After a thrilling performance of Kanala, where I laughed and cried, within minutes of each other, I am left stunned as the curtain comes down. The final scene is one of shock and dismay, even if you know where it is going. The 11th February 1966 and everything changes. A community destroyed. A slow but brutal dismantling. Humans dehumanised as they are ‘told where to live’ by the government and pushed to the outskirts of town.
A brilliant show that reminds me in the most creative ways how twisted and cruel the apartheid government was in their scheming, Kanala with a crew of extraordinary talent, gives a joyous glimpse into life in District Six, and then ends with the forced removals. I am surrounded by coloured people as we file out of the theatre – I feel aware, not ashamed in a self-flagellating way, but aware that I am the skin colour of those who did this. I say to my friend, “After what happened in this country, I am amazed white people are still here.” And not just here, but so many unmoved and arrogantly clinging to an entitlement that is absurd given our history. The deep sadness of what our country faces hits me again. The Great Undoing that is needed.
The parents of the friend I am with were forced to leave their home because of the colour of their skin. After the show we talk about decolonisation and how her son’s school still uses names like Van Riebeeck for the team houses, something she has just addressed. I wonder, “We were the last country to get independence in Africa, it is a pity there was no DIY manual … like, remove the statues, correct the history books, change the street names … how did we leave so many names in place for this long? Names that hurt people each time they see them.
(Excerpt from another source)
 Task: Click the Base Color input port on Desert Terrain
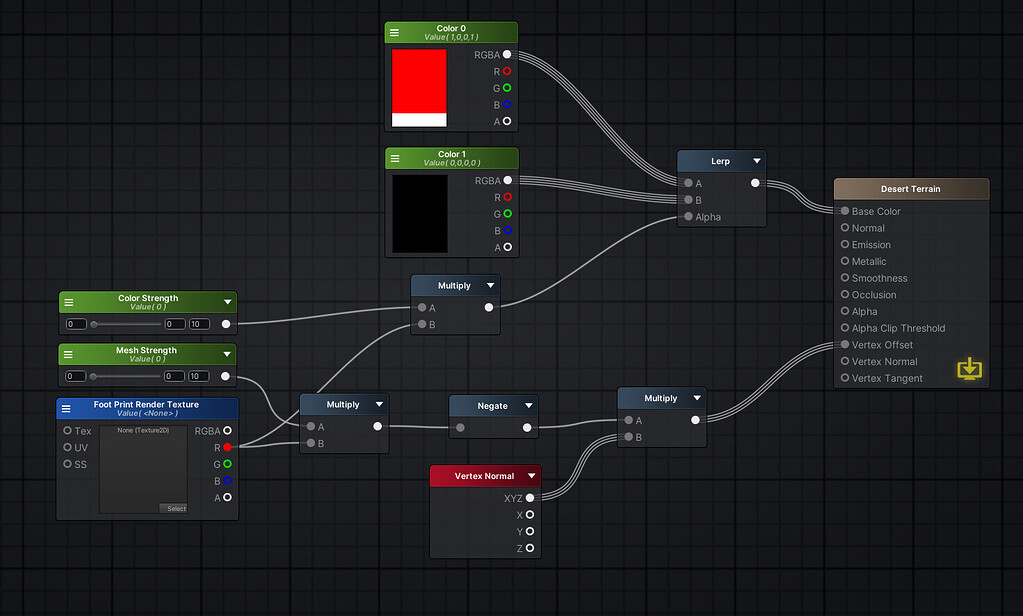coord(843,211)
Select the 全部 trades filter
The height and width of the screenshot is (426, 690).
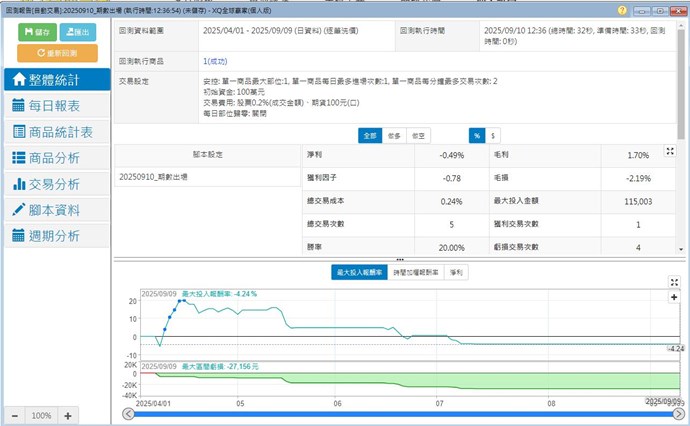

I know we have done some, but there is a lot more that we need to do.” Then I confessed with a blush that I used to think it was a waste of money to do name changes and we should rather spend that money on sanitation or whatever. Now I know a little better.
I imagine the pain of having to see a people and system and culture that caused your family and ancestors so much pain, being honoured by statues or art or names of streets and towns. Twenty one years later, we have a long way to go. I come home thinking about how much better some of us who communicate, can do in this area. Me, in particular. How can one bring truth across in a way that reaches people and leads to genuine change and sacrifice for the ‘common good’ and restoration. I pop onto Facebook as I eat supper, and there on a community group people are bemoaning the fact that art at UCT is being evaluated and sifted through to assess what is appropriate and what is hurtful and represents colonisation in a glorified manner, and thus needs to be removed. Sad faces. Angry faces. Rude comments about ‘they’. And I am reminded again of how polarised some of our spaces are.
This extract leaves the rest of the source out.